--- START ---
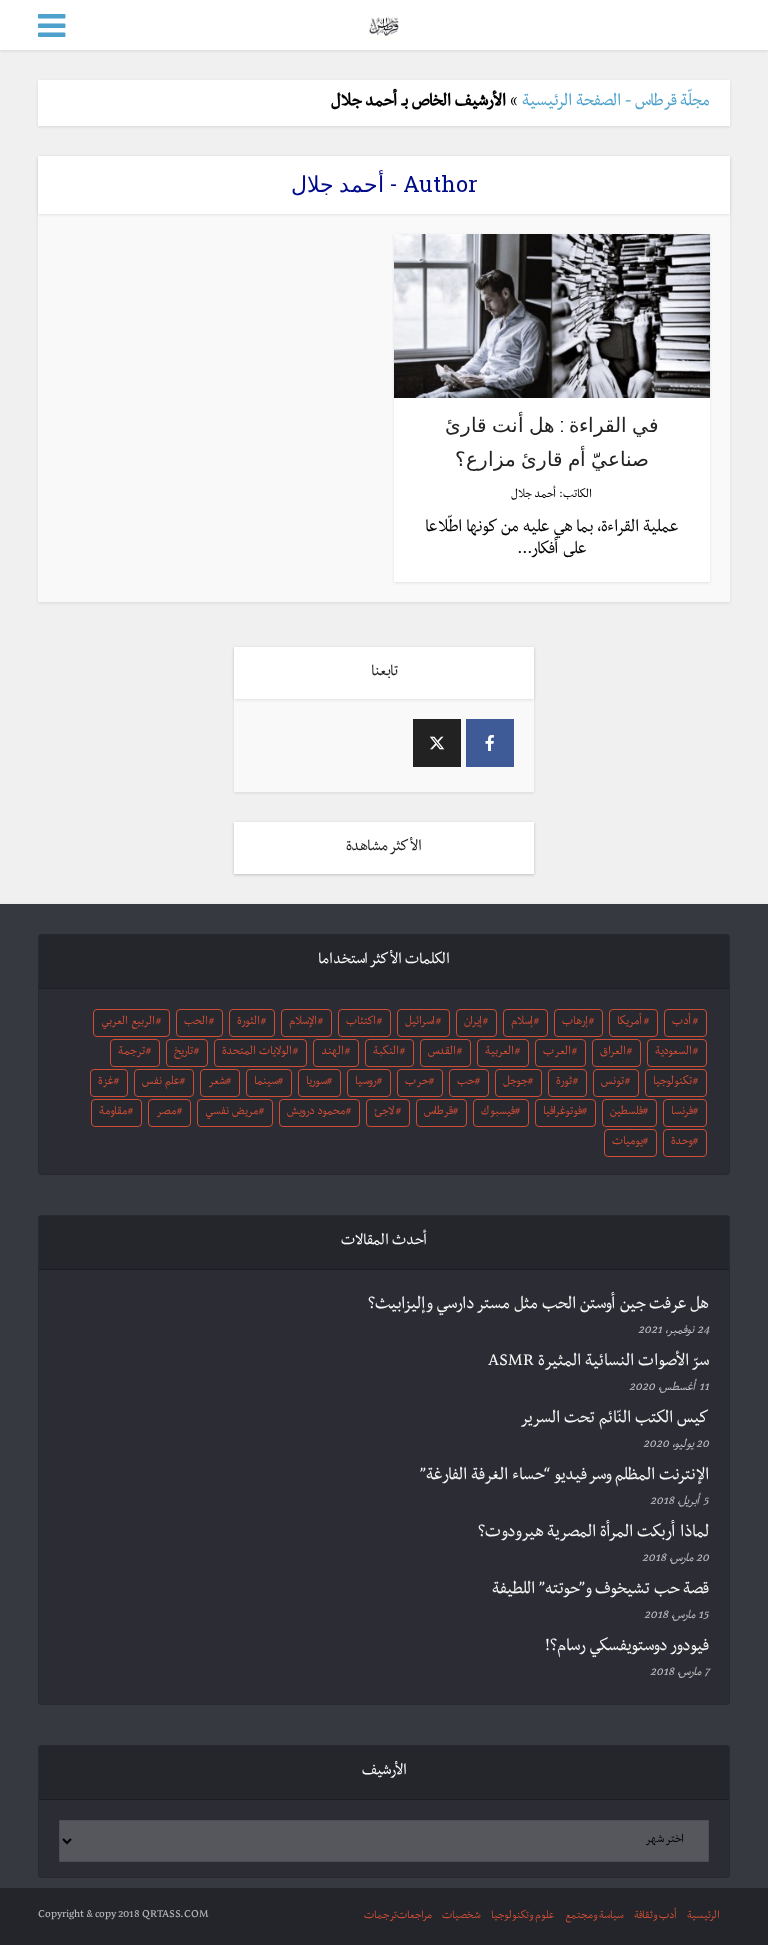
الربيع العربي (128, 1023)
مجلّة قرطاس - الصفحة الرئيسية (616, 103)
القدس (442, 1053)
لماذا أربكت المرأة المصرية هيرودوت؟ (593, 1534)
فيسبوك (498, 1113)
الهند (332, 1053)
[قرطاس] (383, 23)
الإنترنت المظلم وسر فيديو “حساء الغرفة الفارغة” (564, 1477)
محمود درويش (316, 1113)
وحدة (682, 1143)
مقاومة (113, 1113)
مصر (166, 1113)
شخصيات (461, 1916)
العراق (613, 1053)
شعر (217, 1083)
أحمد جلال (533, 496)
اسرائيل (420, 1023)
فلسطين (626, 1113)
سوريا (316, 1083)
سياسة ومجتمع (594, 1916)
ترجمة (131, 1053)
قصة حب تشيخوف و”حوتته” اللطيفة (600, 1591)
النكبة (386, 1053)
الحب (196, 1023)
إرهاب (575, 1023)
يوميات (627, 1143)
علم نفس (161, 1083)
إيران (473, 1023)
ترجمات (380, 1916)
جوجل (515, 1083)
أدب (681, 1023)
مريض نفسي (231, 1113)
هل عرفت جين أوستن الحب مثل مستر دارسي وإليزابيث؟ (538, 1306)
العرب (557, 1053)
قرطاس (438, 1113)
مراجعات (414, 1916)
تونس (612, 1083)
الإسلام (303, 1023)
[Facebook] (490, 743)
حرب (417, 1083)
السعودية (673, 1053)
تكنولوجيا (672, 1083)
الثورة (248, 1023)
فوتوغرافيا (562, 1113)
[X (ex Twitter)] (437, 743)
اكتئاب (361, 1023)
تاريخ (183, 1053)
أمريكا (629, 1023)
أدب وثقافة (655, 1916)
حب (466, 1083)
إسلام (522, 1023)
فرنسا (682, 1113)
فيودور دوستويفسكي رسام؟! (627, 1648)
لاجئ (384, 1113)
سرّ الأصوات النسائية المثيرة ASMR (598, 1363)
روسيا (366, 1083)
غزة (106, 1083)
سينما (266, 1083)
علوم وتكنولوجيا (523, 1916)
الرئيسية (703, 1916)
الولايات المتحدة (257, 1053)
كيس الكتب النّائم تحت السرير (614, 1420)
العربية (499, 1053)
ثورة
--- END ---
Work instruction: All lines from the one containing "الولايات المتحدة (257, 1053)" through the final line of the records above are to be set down exactly, and no other line is to appear.

Exercise solution:
الولايات المتحدة (257, 1053)
كيس الكتب النّائم تحت السرير (614, 1420)
العربية (499, 1053)
ثورة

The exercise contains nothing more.